Le patologie tipiche che corrispondono alle varie fasi: stress alla fine delle scuole superiori, esaurimento nervoso alla fine dell’università (ho conosciuto un neolaureato che un giorno è entrato in una chiesa di Mestre e poi in seminario; era felice, manco a dirlo!), depressione di mezza età, dolorini vari e persistenti a fine carriera. Ci vorrebbe un anno sabbatico per ogni passaggio d’età, giusto per respirare. Magari finanziato dallo Stato (convulsioni a Seminerio).

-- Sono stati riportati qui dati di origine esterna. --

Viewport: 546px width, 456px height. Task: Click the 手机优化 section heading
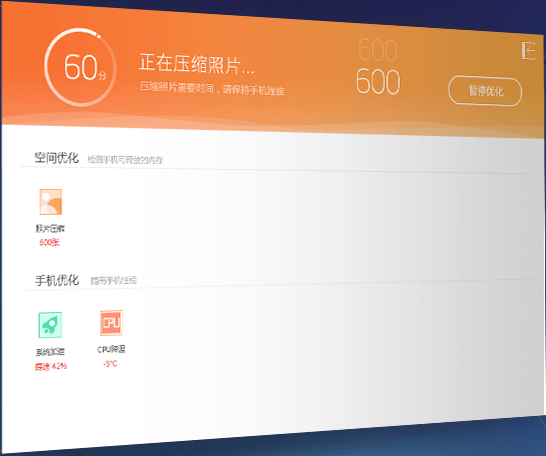(57, 280)
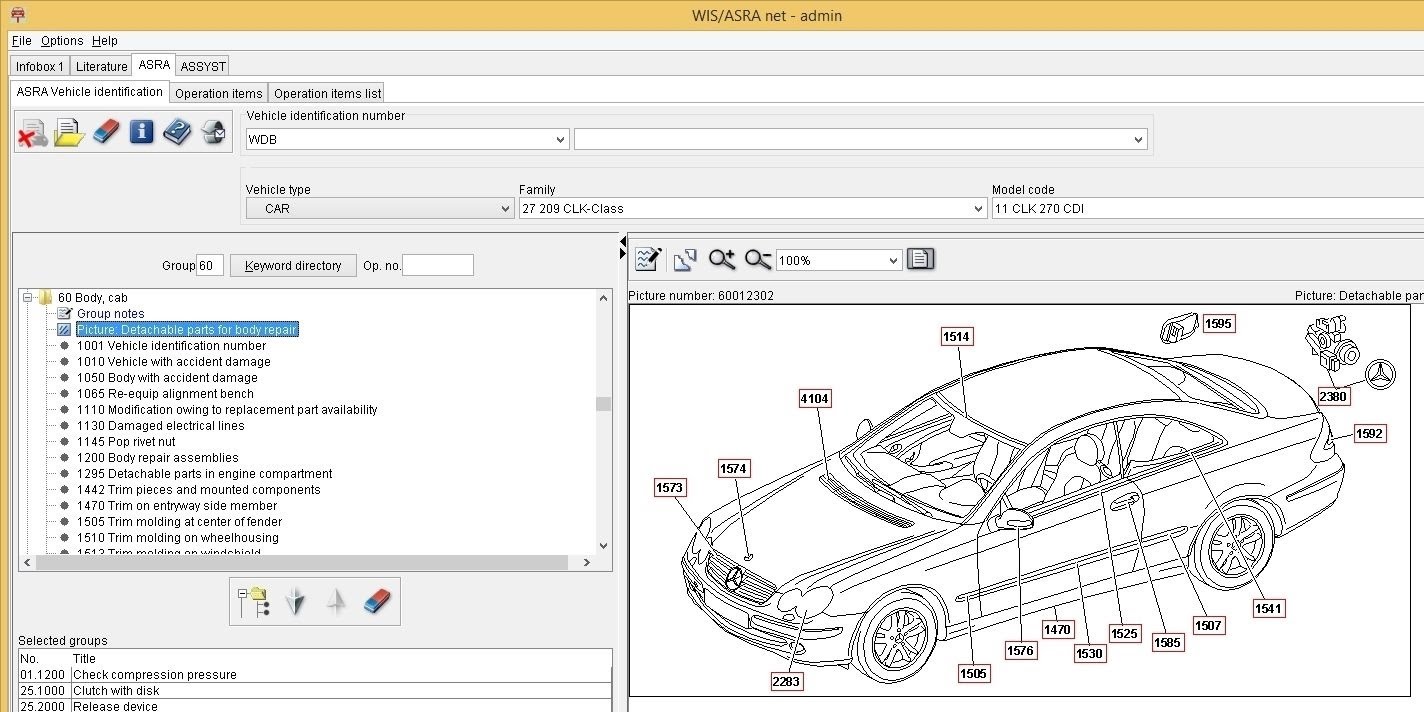The height and width of the screenshot is (712, 1424).
Task: Collapse the 60 Body, cab tree node
Action: click(x=29, y=297)
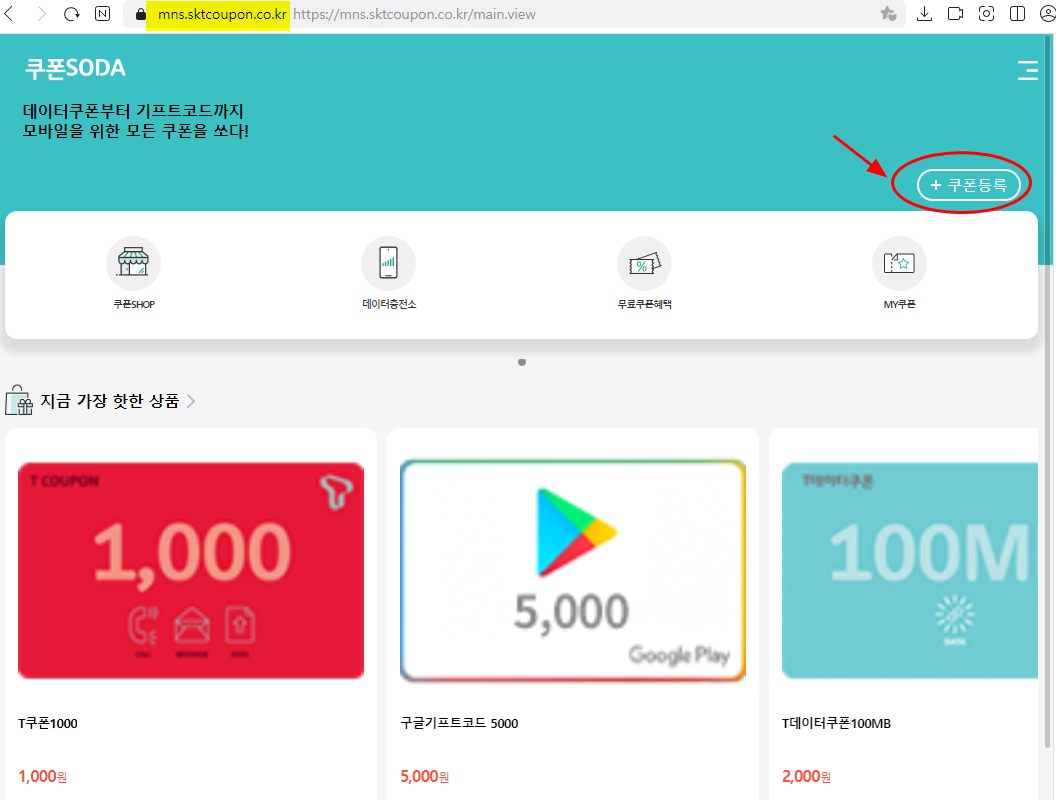
Task: Toggle the bookmark star in address bar
Action: (x=888, y=14)
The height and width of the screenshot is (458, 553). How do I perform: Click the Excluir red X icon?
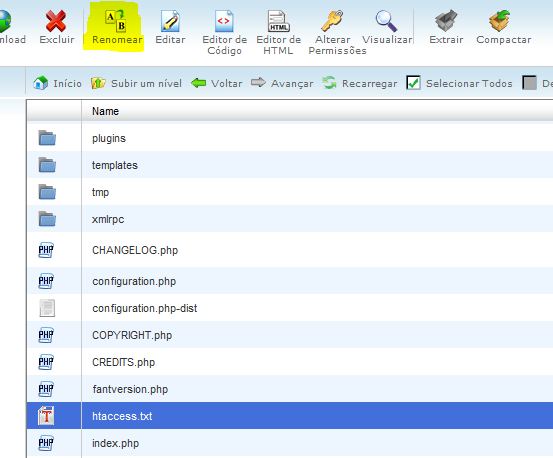pos(56,21)
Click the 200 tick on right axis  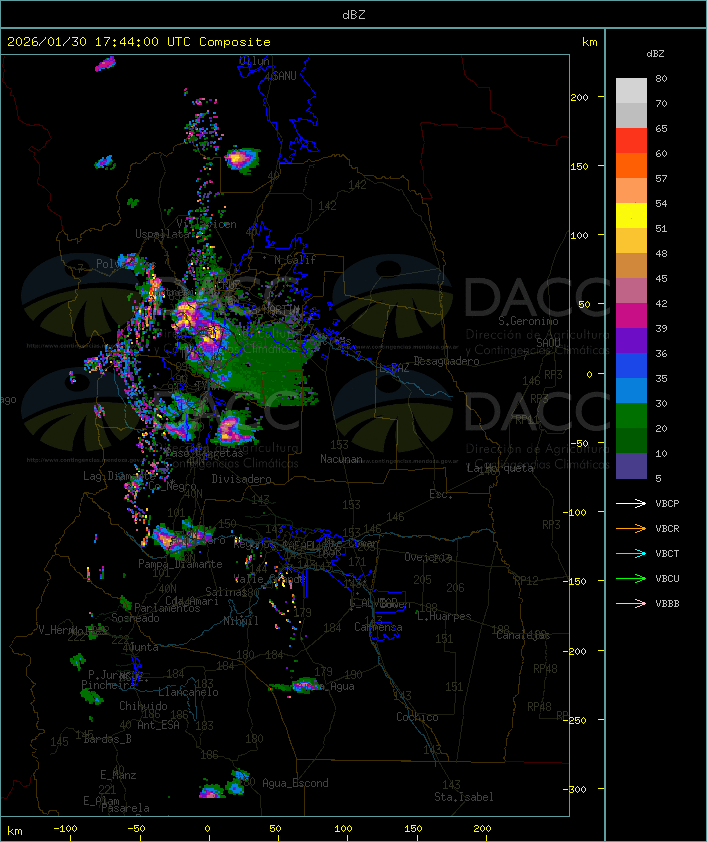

Ora che ne ho contezza, posso dire che una vita senza vecchiaia non vale la pena di essere vissuta. La vecchiaia è un’esperienza del mondo essenziale per lo sviluppo di una persona. Dobbiamo smetterla con questi slogan dei laboratori farmaceutici che proclamano “Stop all’invecchiamento, inizia a vivere”, come se l’età fosse ciò che ci impedisce di vivere! L’unica cosa che ti impedisce di vivere è la morte. E questa non è un’opinione.

sabato 16 dicembre 2023

Il "capo"

 

Un po’ di nostalgia, innanzitutto in replica a chi non ne prova alcuna: i ricordi di un incontro con un personaggio assai singolare. I miei ricordi sono davvero in bianco e nero, non è solo un modo di dire. Di nebbia e di freddo. Quella nebbia che oggi non c’è più, neanche quella, e quel freddo umido che faceva tutt’uno delle dita dei piedi con le scarpe.

Quasi quarant’anni dopo, casualmente, su un Frecciarossa da Firenze destinazione Venezia. Un quasi ottantenne al quale chiedere notizie del suo stato di salute. Stava leggendo il manifesto, sul quale pubblicava saltuariamente. Disse di ricordarsi, ma forse era solo cortesia. Un talento tenace, generoso e a volte stiloso. Era entusiasta della velocità e puntualità del treno. Chi l’avrebbe mai detto. La sua voce malinconica, aneddoti leggeri. Sorrise per tutto il viaggio.

La critica delle Brigate Rosse fu netta e inesorabile: «La ricerca di un nuovo soggetto rivoluzionario da contrapporre ad una categoria di classe operaia che va in crisi, appare allora per quello che essa è realmente: il frutto letterario snobistico dei pruriti rivoluzionari della piccola borghesia travolta dalla crisi capitalistica ed in via di proletarizzazione ...» .

In sostanza, si rimproverava alle tesi dei soggettivisti, diverse nella forma, di apparire unificate da un medesimo contenuto: quello di negare non soltanto la scientificità della categoria marxiana di lavoro produttivo, ma soprattutto la centralità operaia, il ruolo egemone e dirigente che gli operai svolgono all’interno del proletariato metropolitano.

E dire che lui passò per essere il capo delle B.R.. Era proprio un mondo in bianco e nero.